NAME
dtatw-sanitize-header.perl - make DDC/DTA-friendly TEI-headers
SYNOPSIS
dtatw-sanitize-header.perl [OPTIONS] XML_HEADER_FILE
General Options:
-help # this help message
-verbose LEVEL # set verbosity level (0<=LEVEL<=1)
-quiet # alias for -verbose=0
-dta , -foreign # do/don't warn about strict DTA header compliance (default=do)
-max-bibl-length LEN # trim bibl fields to maximum length LEN (default=256)
Auxiliary DB Options: # optional BASENAME-keyed JSON-metadata Berkeley DB
-aux-db DBFILE # read auxiliary DB from DBFILE (default=none)
-aux-xpath XPATH # append <idno type="KEY"> elements to XPATH (default='fileDesc[@n="ddc-aux"]')
XPath Options:
-xpath ATTR=XPATH # prepend XPATH for attribute ATTR
-default ATTR=VAL # default values (for textClass* attributes)
I/O Options:
-blanks , -noblanks # do/don't keep 'ignorable' whitespace in XML_HEADER_FILE file (default=don't)

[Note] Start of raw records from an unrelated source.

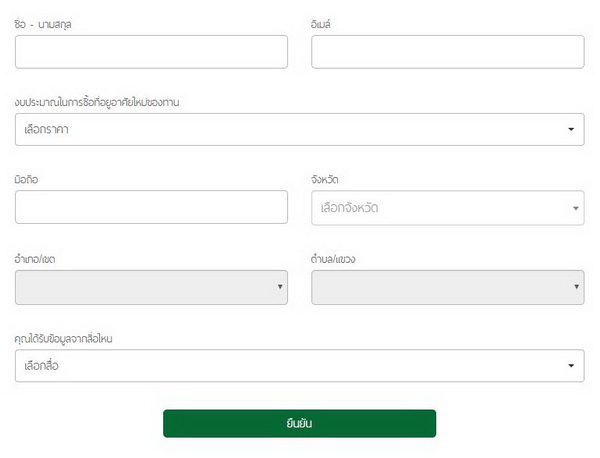The width and height of the screenshot is (600, 458).
Task: Click the arrow of the อำเภอ/เขต dropdown
Action: coord(279,287)
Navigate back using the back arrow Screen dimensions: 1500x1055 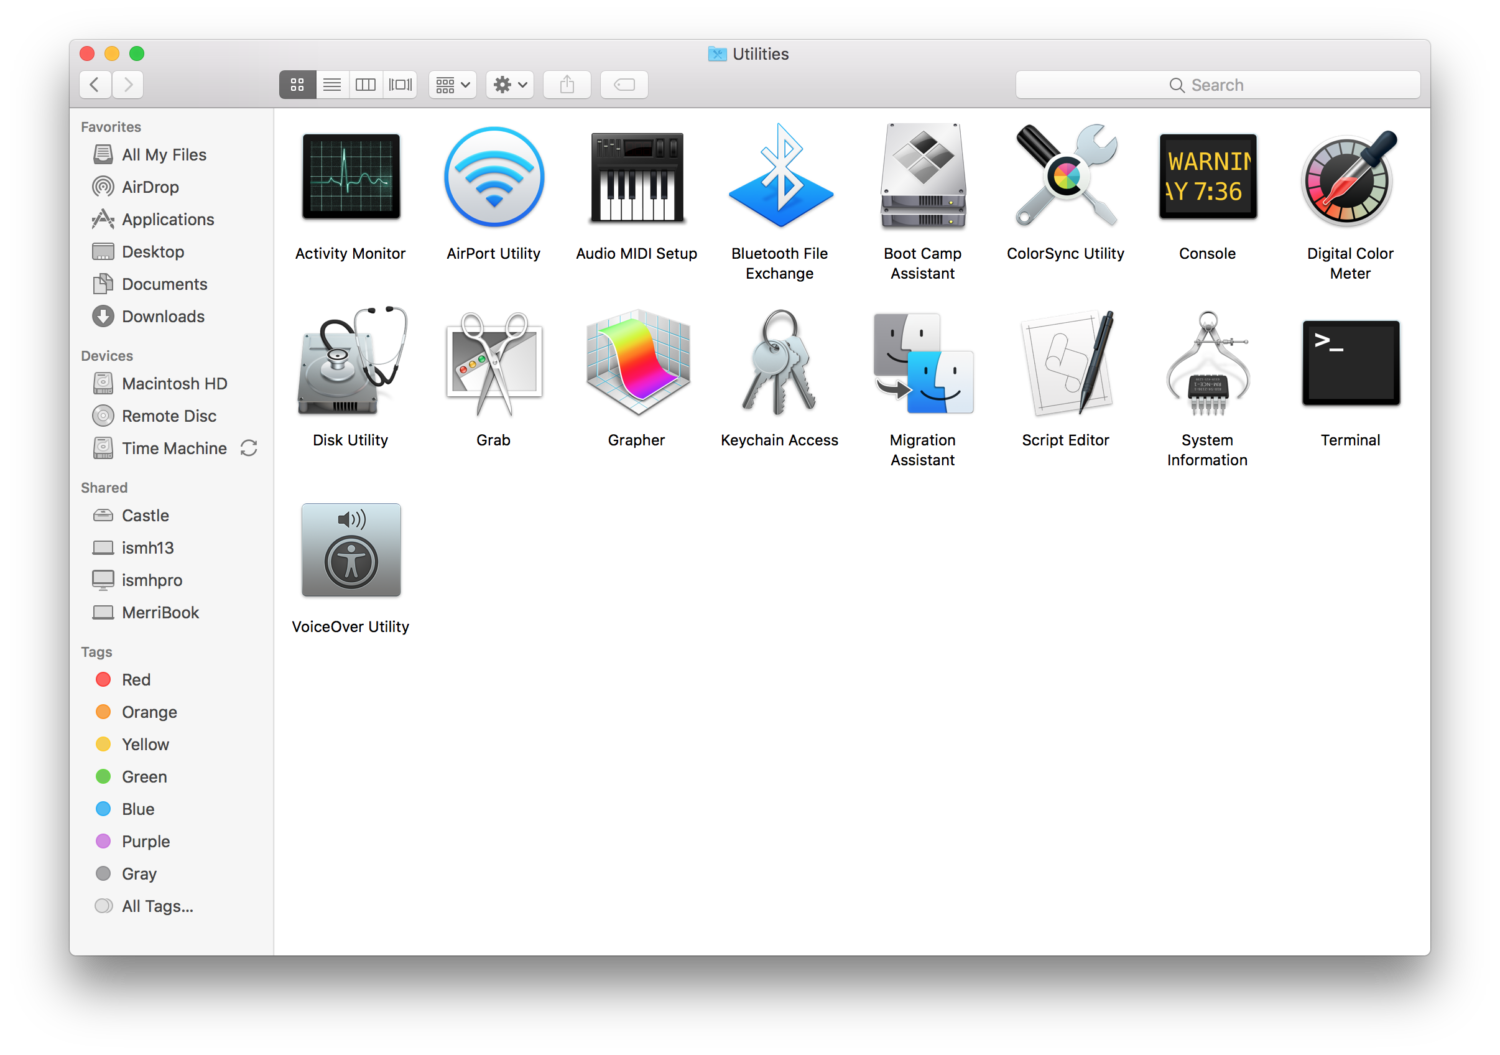pyautogui.click(x=94, y=84)
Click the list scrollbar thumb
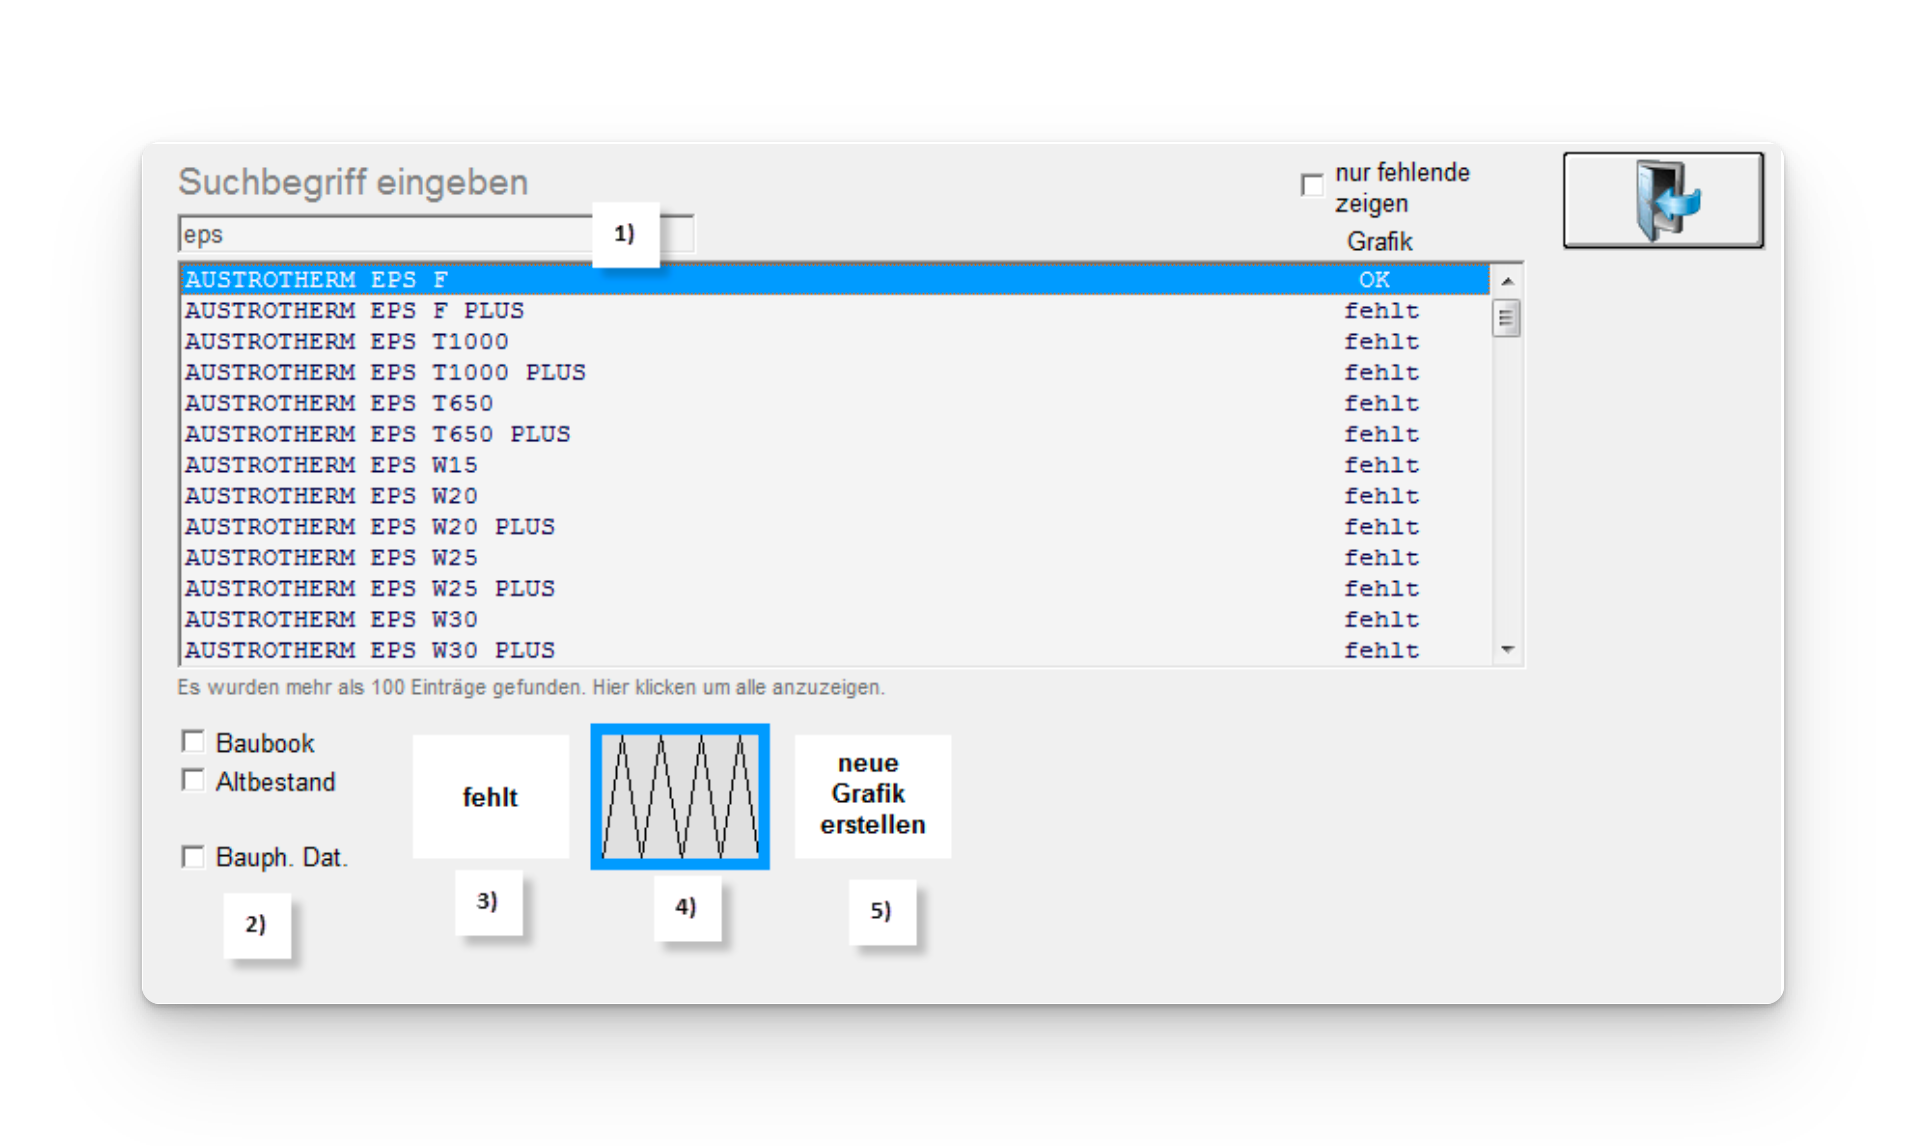Viewport: 1926px width, 1146px height. (x=1506, y=319)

-base BASENAME # use BASENAME to auto-compute field names (default=basename(XML_HEADER_FILE))
-output FILE # specify output file (default='-' (STDOUT))
OPTIONS AND ARGUMENTS
General Options
- -h, -help
-
Display a brief usage summary and exit.
- -v, -verbose LEVEL
-
Set verbosity level; values for LEVEL are:
0: silent 1: warnings only 2: warnings and progress messages
- -q, -quiet
-
Alis for -verbose=0
- -b, -basename BASENAME
-
Set basename for generated header fields; default is the basename (non-directory portion) of XML_HEADER_FILE up to but not including the first dot (".") character, if any. In default
-dta
mode, everything after the first dot character in BASENAME will be truncated even if you specify this option; in-foreign
mode, dots in basenames passed in via this option are allowed. - -dta, -nodta
-
Do/don't run with DTA-specific heuristics and attempt to enforce DTA-header compliance (default: do).
- -foreign
-
Alias for
-nodta
. - -l, -max-bibl-len LEN
-
Trim sanitized XPaths to maximum length LEN characters (default=256).
Auxiliary DB Options
You can optionally use a BASENAME-keyed JSON-metadata Berkeley DB file to automatically insert additional metadata fields into an existing header.
- -aux-db DBFILE
-
Apply auxiliary metadata from Berkeley DB file DBFILE (default=none). Keys of DBFILE should be BASENAMEs as parsed from XML_HEADER_FILE or passed in via the
-basename
option, and the associated values should be flat JSON objects whose keys are the names of metadata attributes for BASENAME and whose values are the values of those metadata attributes. - -aux-xpath XPATH
-
Append
<idno type="KEY">VAL</idno>
elements to XPATH (default='fileDesc[@n="ddc-aux"]'
) for auxiliary metadata attributes.
XPath Options
You can optionally specify source XPaths to override the defaults with the -xpath
option.
- -xpath ATTR=XPATH
-
Prepend XPATH to the builtin list of source XPaths for the attribute ATTR. Known attributes: author title date bibl shelfmark library dirname dtaid timestamp availability avail textClassDTA textClassDWDS textClassCorpus.
- -default ATTR=VALUE
-
Default value for attribute ATTR. Only used for textClass* attributes.
I/O Options
- -[no]keep-blanks
-
Do/don't retain all whitespace in input file (default=don't).
- -o, -output OUTFILE
-
Write output to OUTFILE; default="-" (standard output).
- -format LEVEL
-
Format output at libxml level LEVEL (default=1).
DESCRIPTION
dtatw-sanitize-header.perl applies some parsing and encoding heuristics to a TEI-XML header file XML_HEADER_FILE in an attempt to ensure compliance with DTA/D* header conventions for subsequent DDC indexing. For each supported metadata attribute, a corresponding header record is first sought by means of a first-match-wins XPath list. If no existing header record is found, a default (possibly empty) value is heuristically assigned, and the resulting value is inserted into the header at a conventional XPath location.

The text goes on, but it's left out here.